One of the most detrimental mistakes that can be made is not prepping the floor correctly. In the majority of cases, there needs to be a bond between epoxy and concrete; not epoxy and dust, a concrete sealer, oil, grease, or other contaminants. The necessary concrete prep usually involves either a diamond grinder or shot blaster. Both of these tools actually remove a layer of your existing floor and concrete, ensuring there is nothing on the surface but bare concrete. Without the proper preparation, there is a higher probability that your epoxy floor will not properly adhere, and will peel over time.

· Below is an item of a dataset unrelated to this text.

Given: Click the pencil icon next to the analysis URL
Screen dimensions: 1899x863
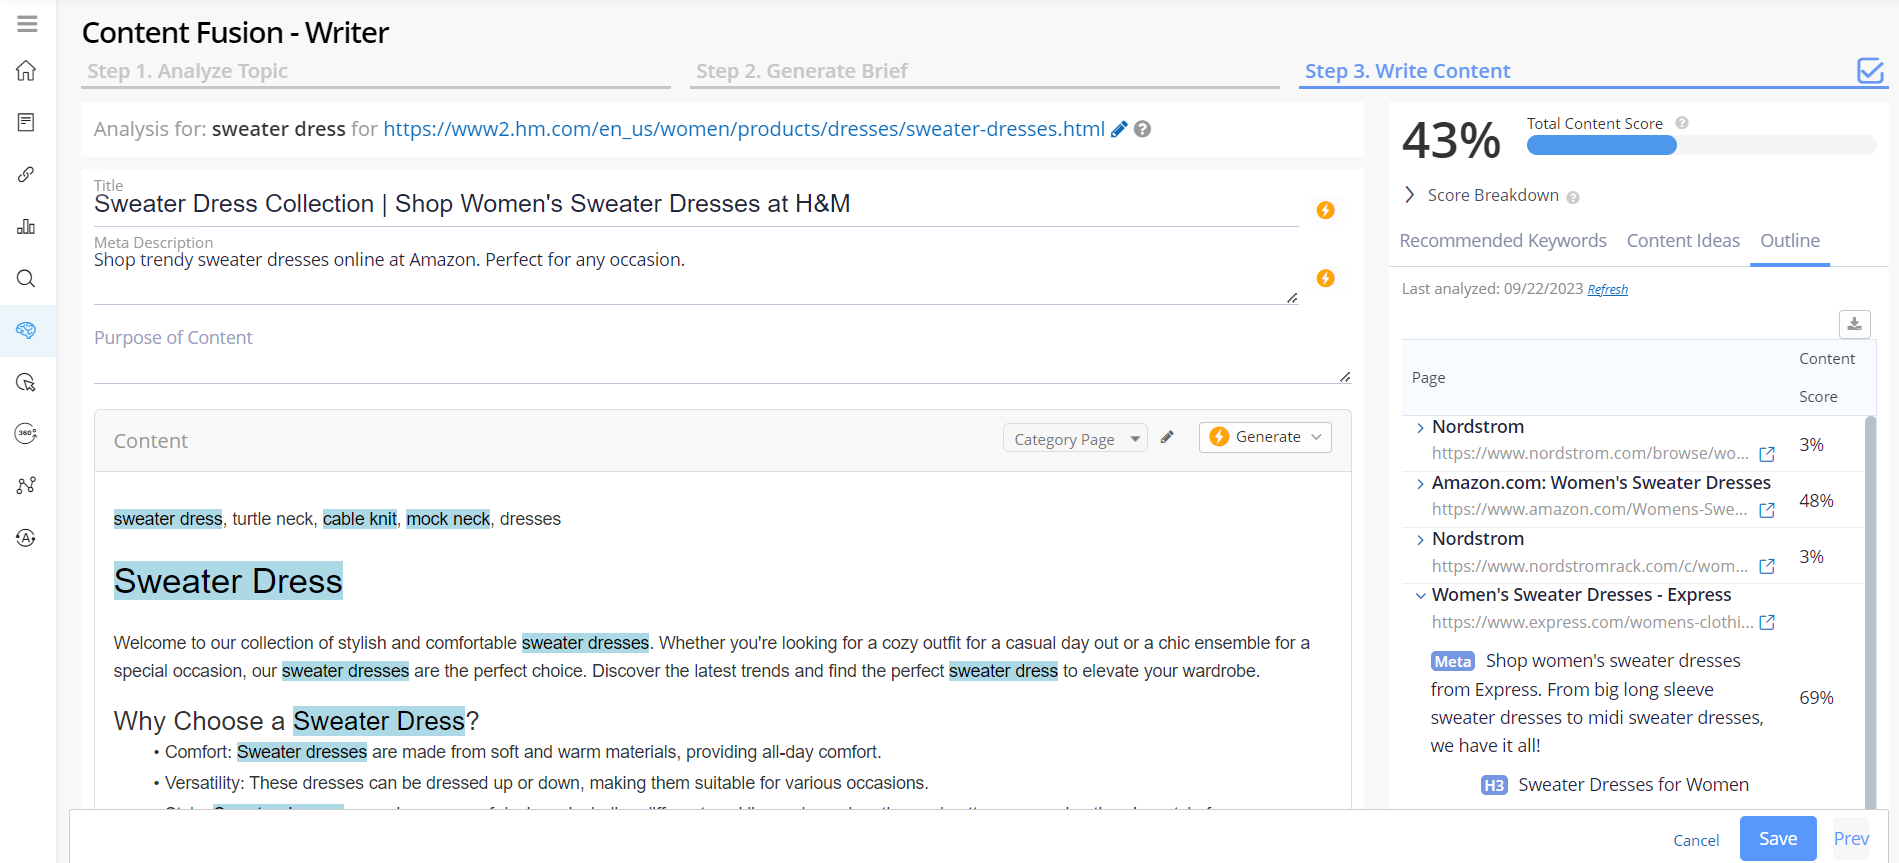Looking at the screenshot, I should click(x=1119, y=129).
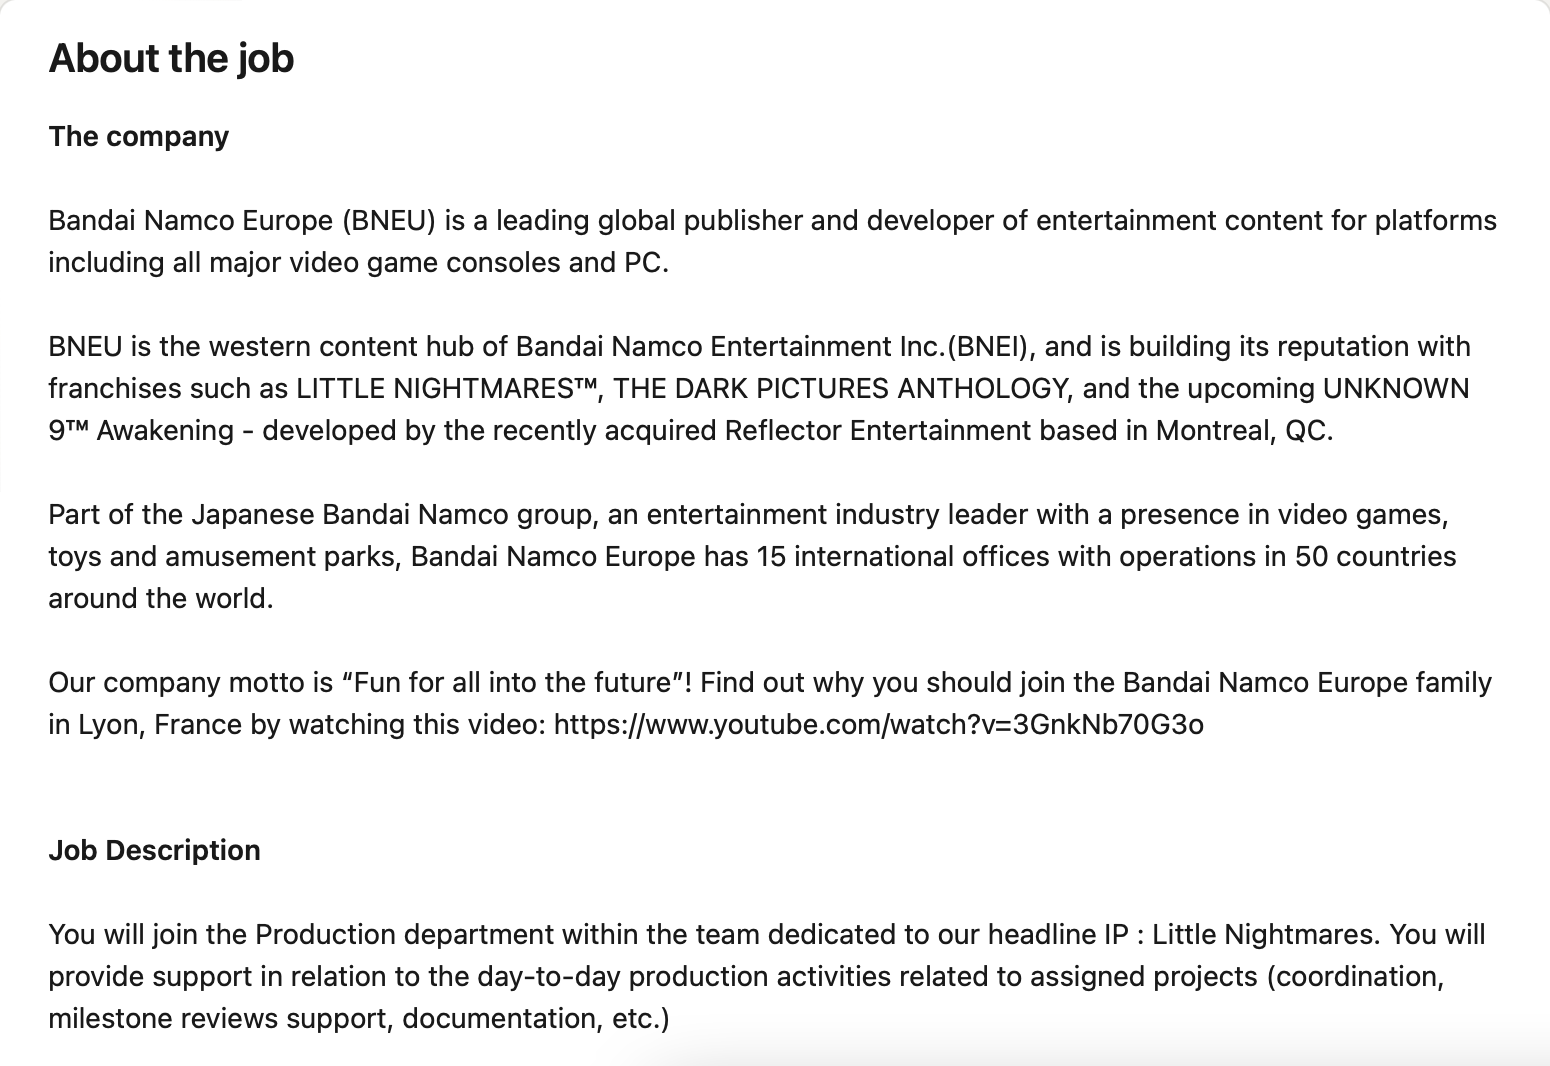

Shotblast Preparation of Concrete

Temperature and environmental factors can also play a huge part in an installation. Cure time, pot life, working time, and the way the material handles can all be variables when the temperature varies by even 10 degrees. It is also good practice to test the floor for the amount of water vapor that is coming up through the concrete. This is usually done with a calcium chloride test. Water vapor can get trapped between the concrete and the floor coating, causing bond issues or outgassing in your coating. Reviewing the manufacturer’s material Technical Data Sheet is always a good idea to determine the most ideal working conditions.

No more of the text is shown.